** Opening Records to process block **
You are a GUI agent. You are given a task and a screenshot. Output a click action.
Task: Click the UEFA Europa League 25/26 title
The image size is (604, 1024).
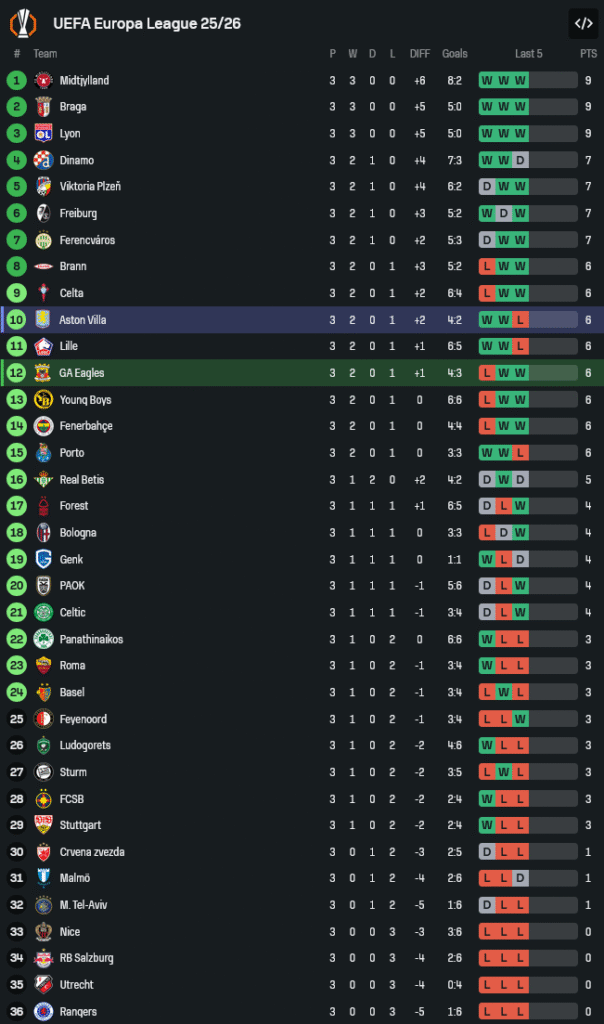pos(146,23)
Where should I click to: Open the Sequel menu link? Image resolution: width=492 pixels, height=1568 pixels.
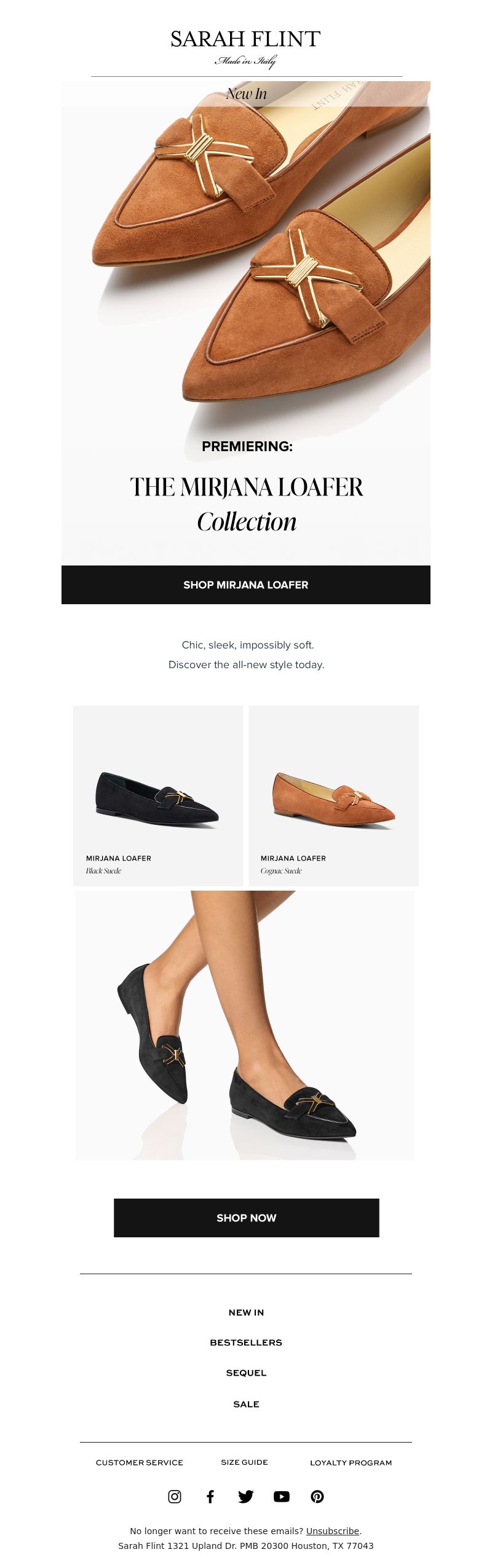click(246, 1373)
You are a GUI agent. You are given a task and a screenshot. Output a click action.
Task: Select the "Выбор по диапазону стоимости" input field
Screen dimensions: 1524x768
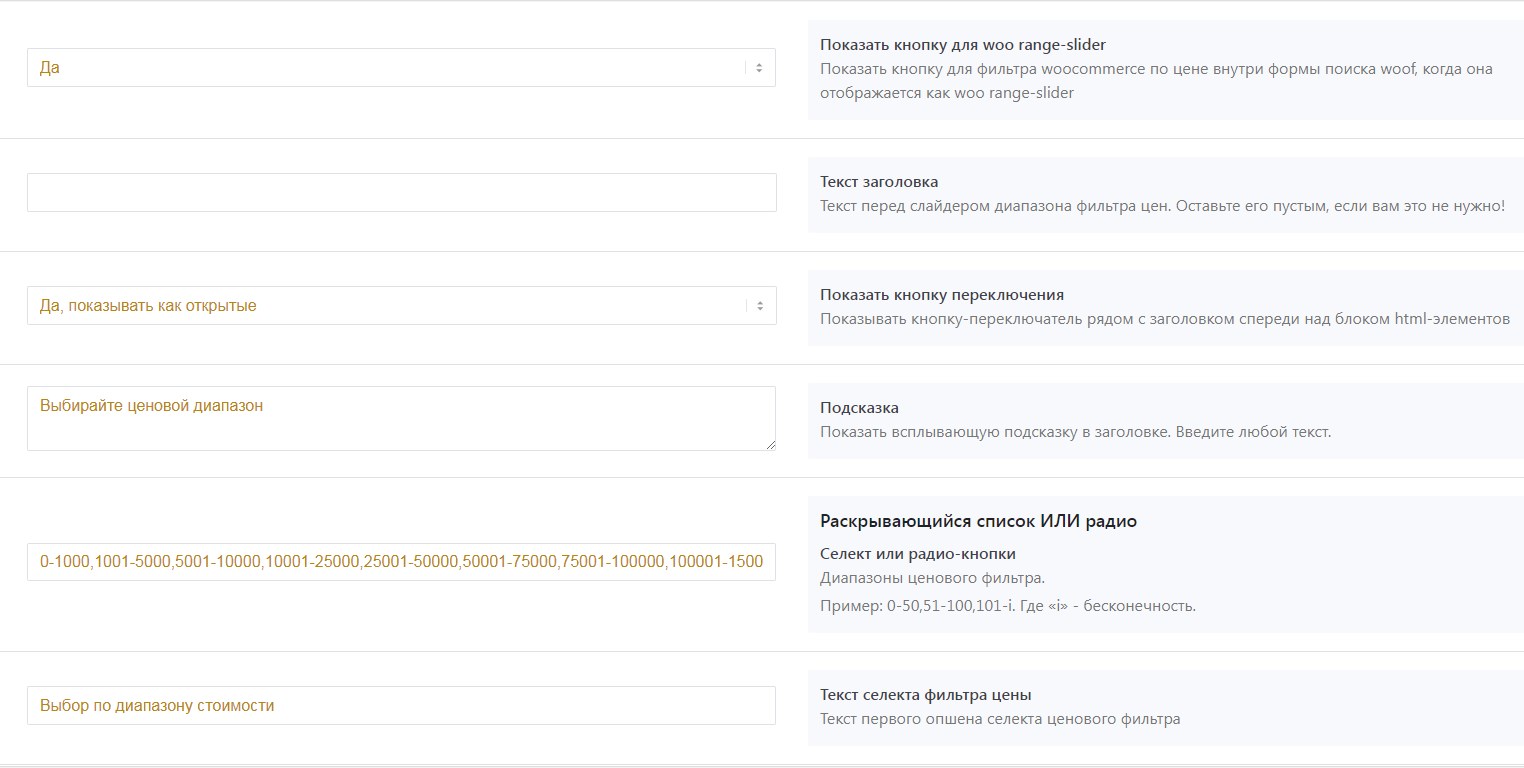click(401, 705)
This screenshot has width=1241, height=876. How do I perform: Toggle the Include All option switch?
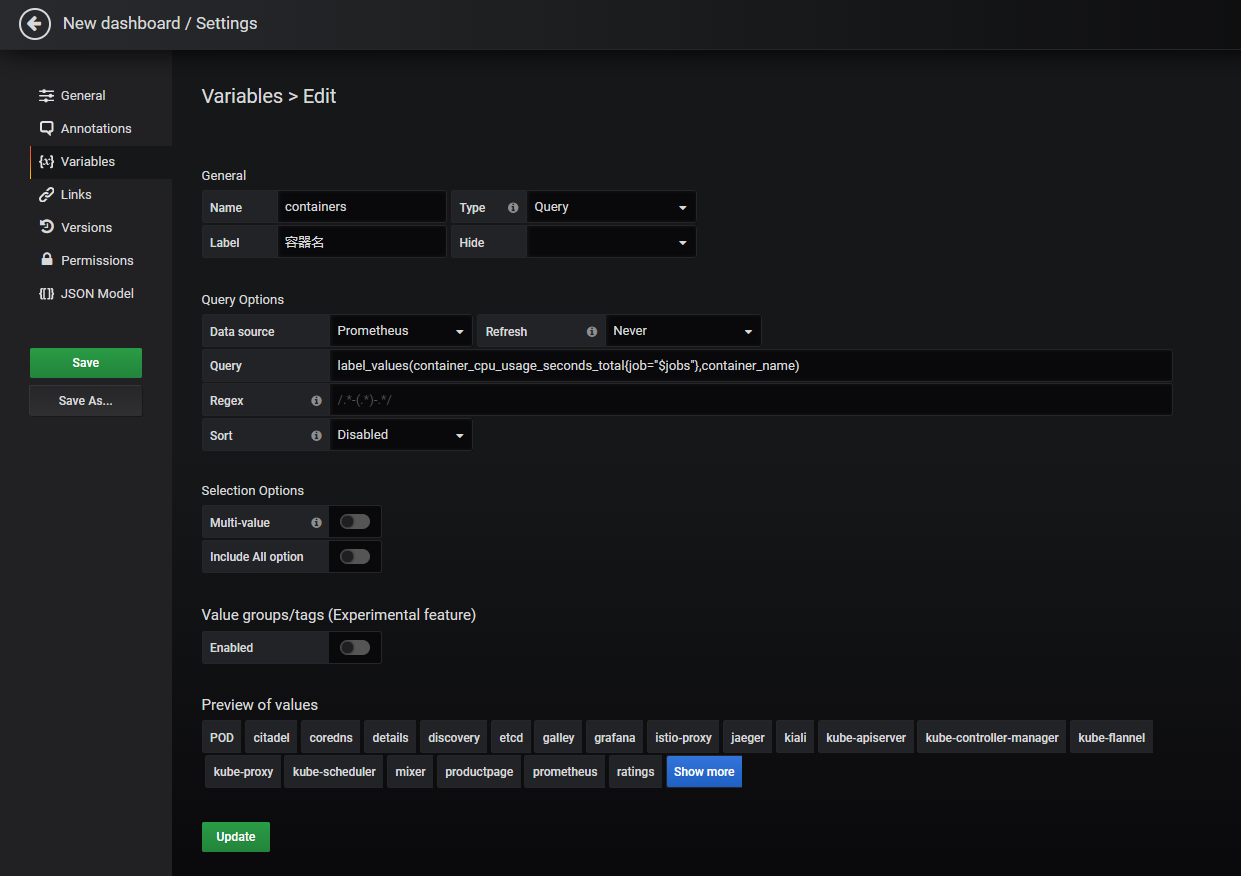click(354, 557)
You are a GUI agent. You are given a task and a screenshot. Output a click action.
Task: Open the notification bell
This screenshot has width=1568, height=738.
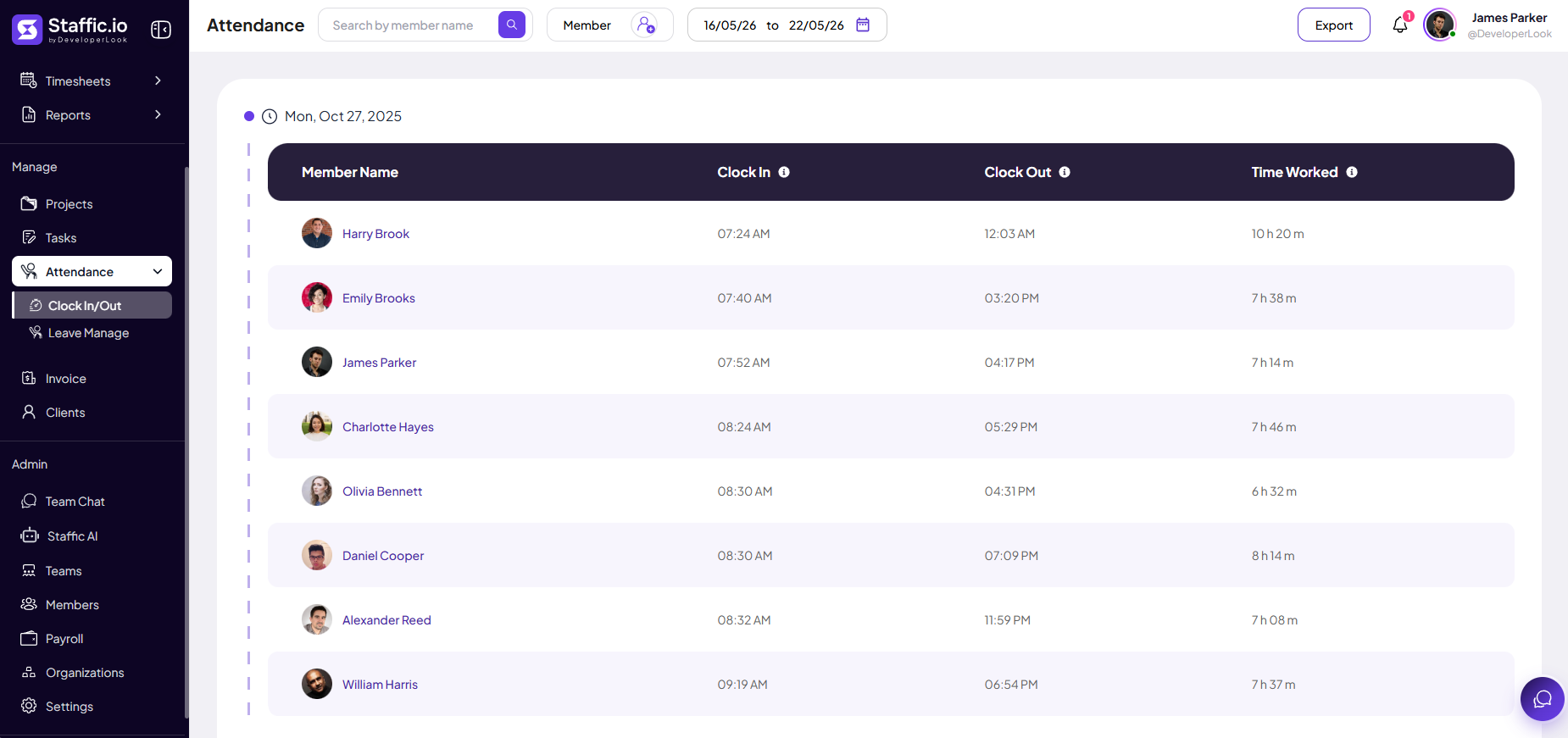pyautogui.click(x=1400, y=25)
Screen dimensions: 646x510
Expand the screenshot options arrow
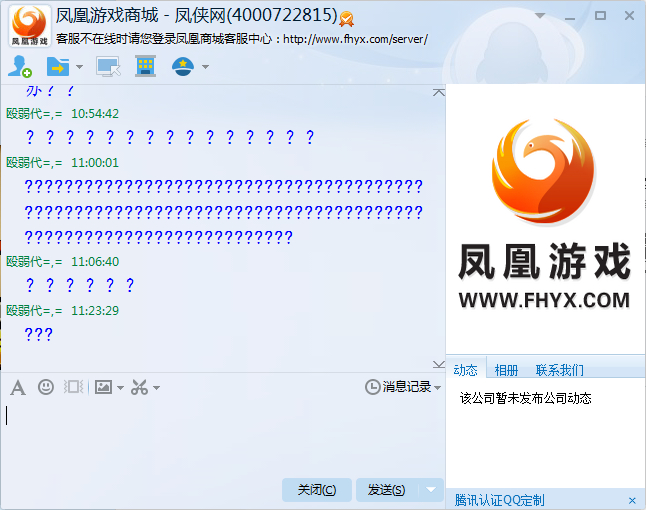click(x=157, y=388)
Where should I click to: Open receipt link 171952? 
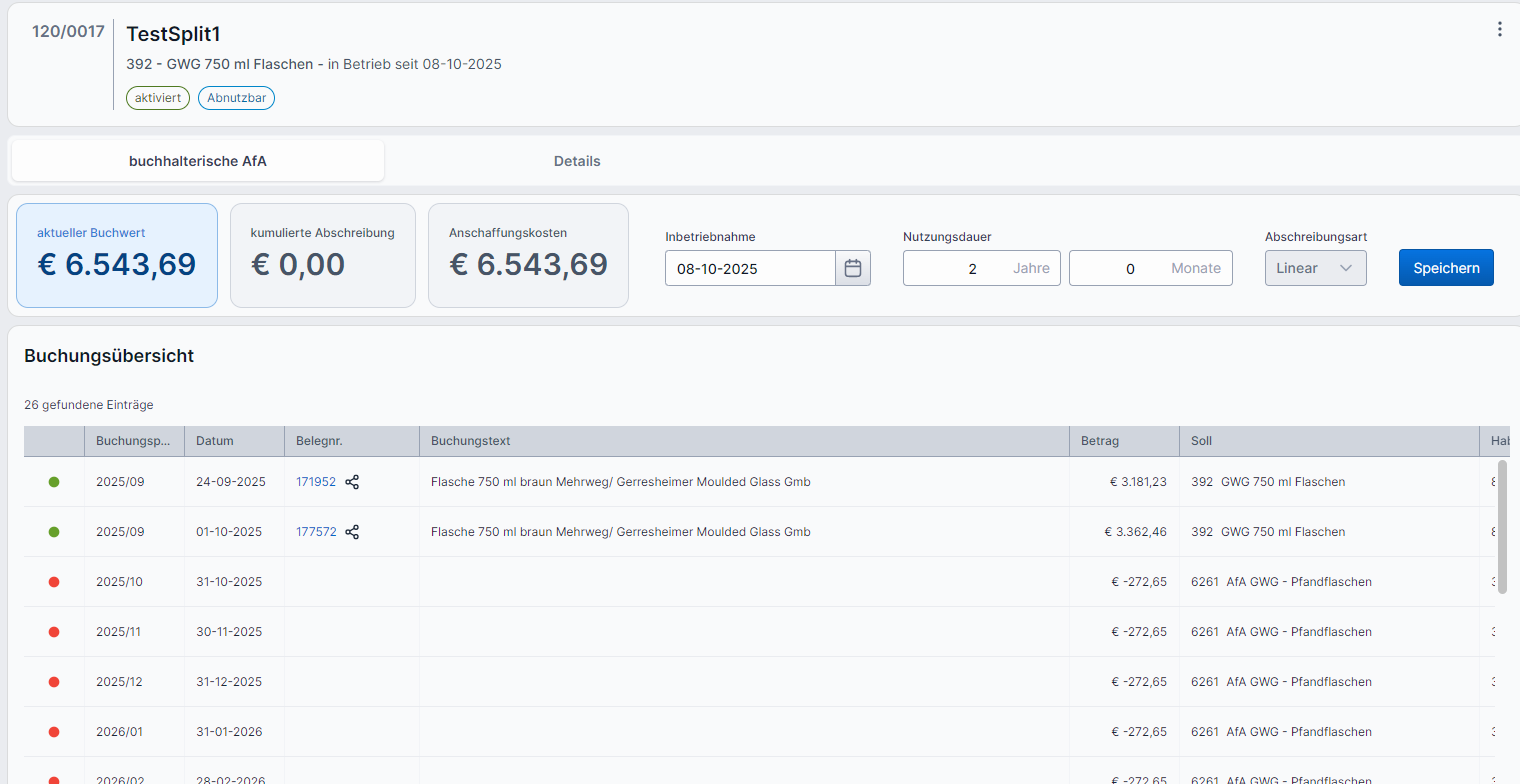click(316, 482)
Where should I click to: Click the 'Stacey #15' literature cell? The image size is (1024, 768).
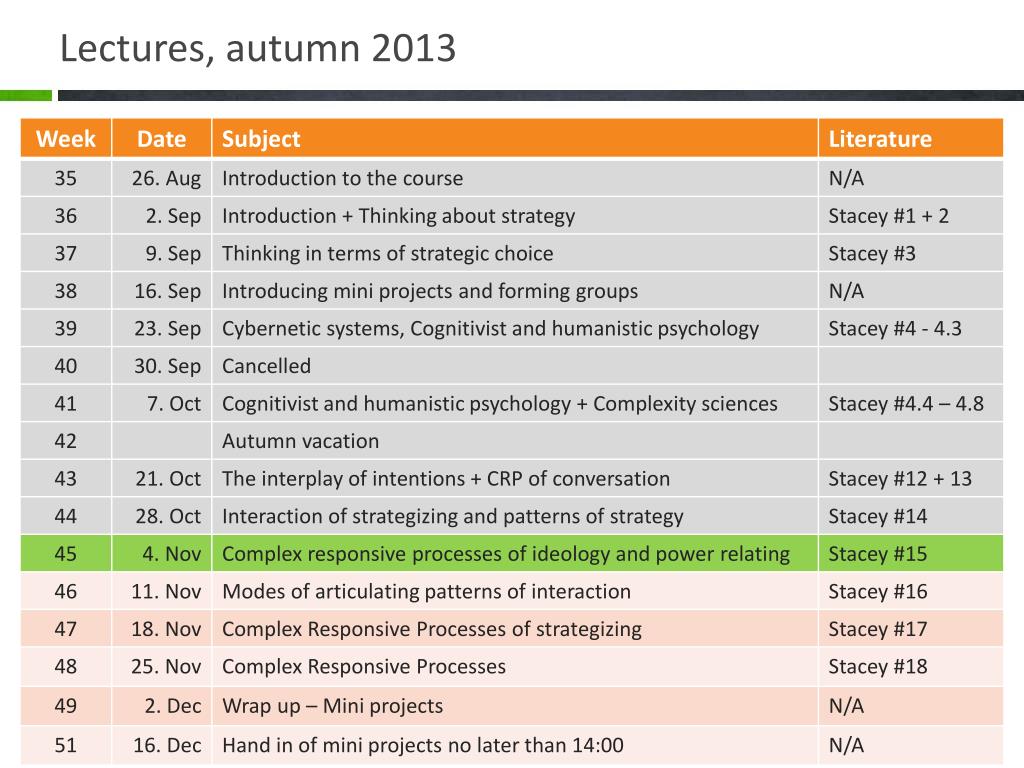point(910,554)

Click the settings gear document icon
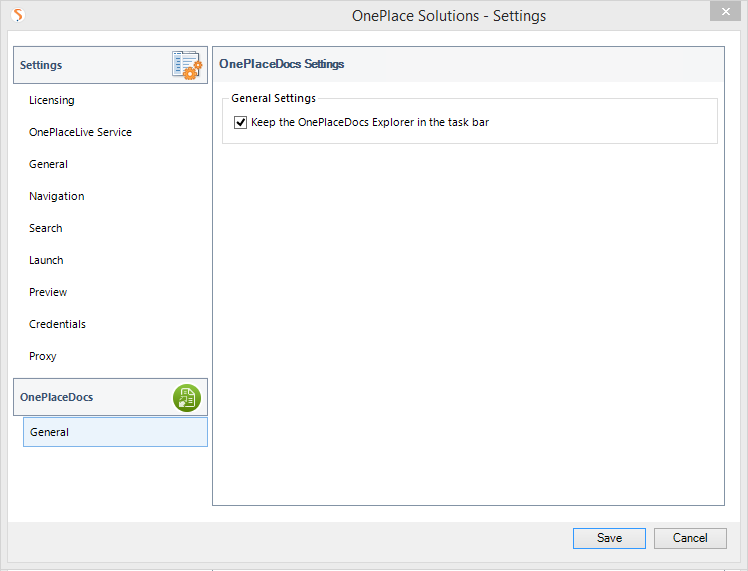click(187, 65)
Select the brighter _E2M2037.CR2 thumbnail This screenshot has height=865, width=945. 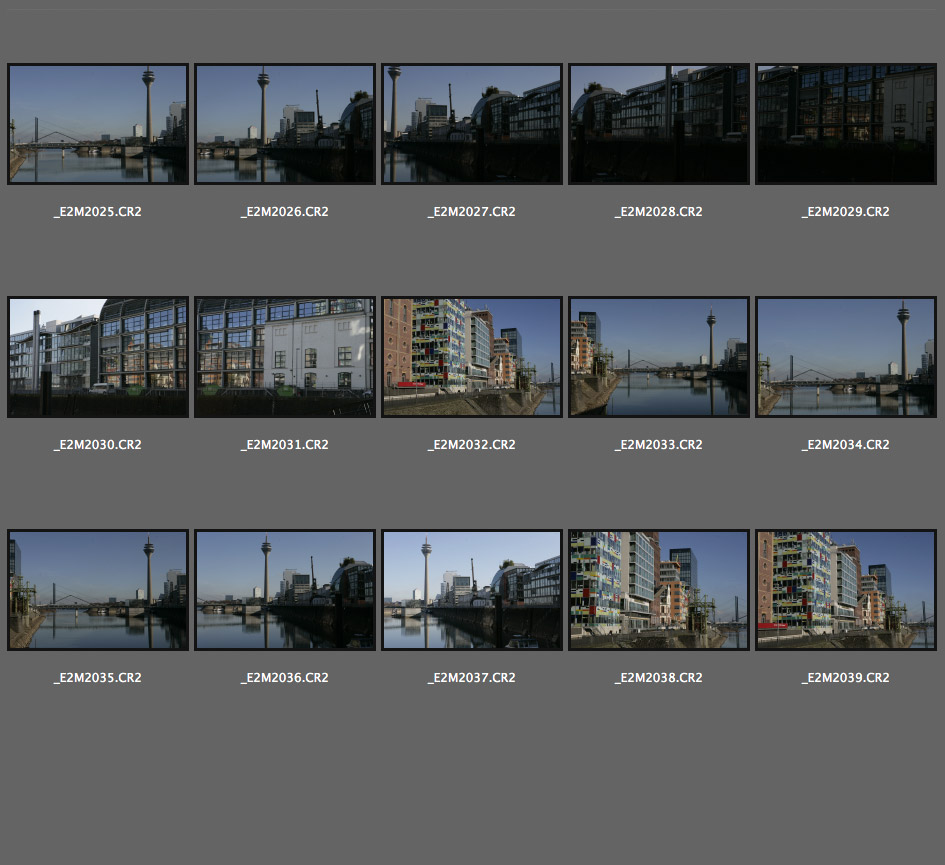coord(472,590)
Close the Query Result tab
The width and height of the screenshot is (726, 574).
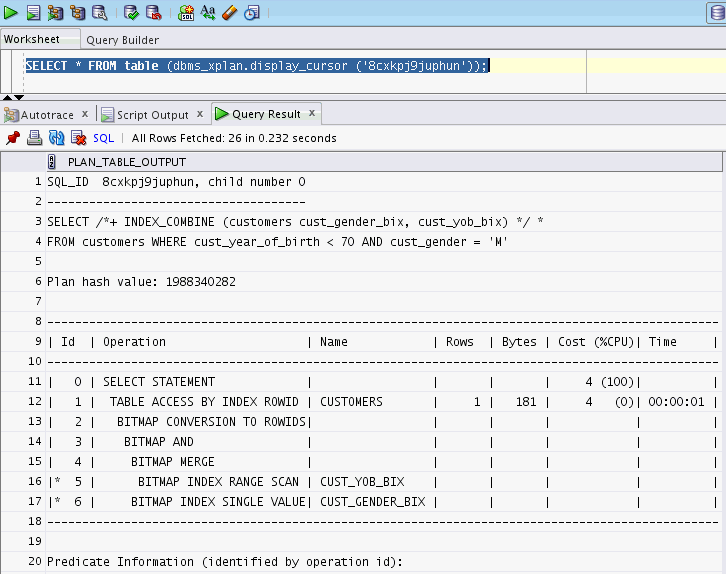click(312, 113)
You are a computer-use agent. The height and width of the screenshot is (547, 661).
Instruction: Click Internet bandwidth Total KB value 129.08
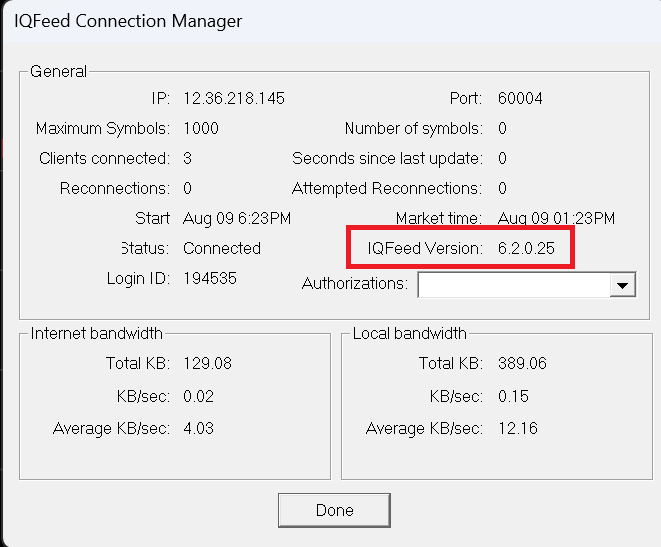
** Closing Records to process block **
_Assignment_
Copy exactly, and copy only, the lines from the one bearing "Close the Query Result tab" through the closing line of the material, with both ends kept and pictures removed.

_Reply_
Close the Query Result tab
The width and height of the screenshot is (726, 574).
click(312, 113)
You are a computer-use agent. The height and width of the screenshot is (547, 661).
Instruction: Click Internet bandwidth Total KB value 129.08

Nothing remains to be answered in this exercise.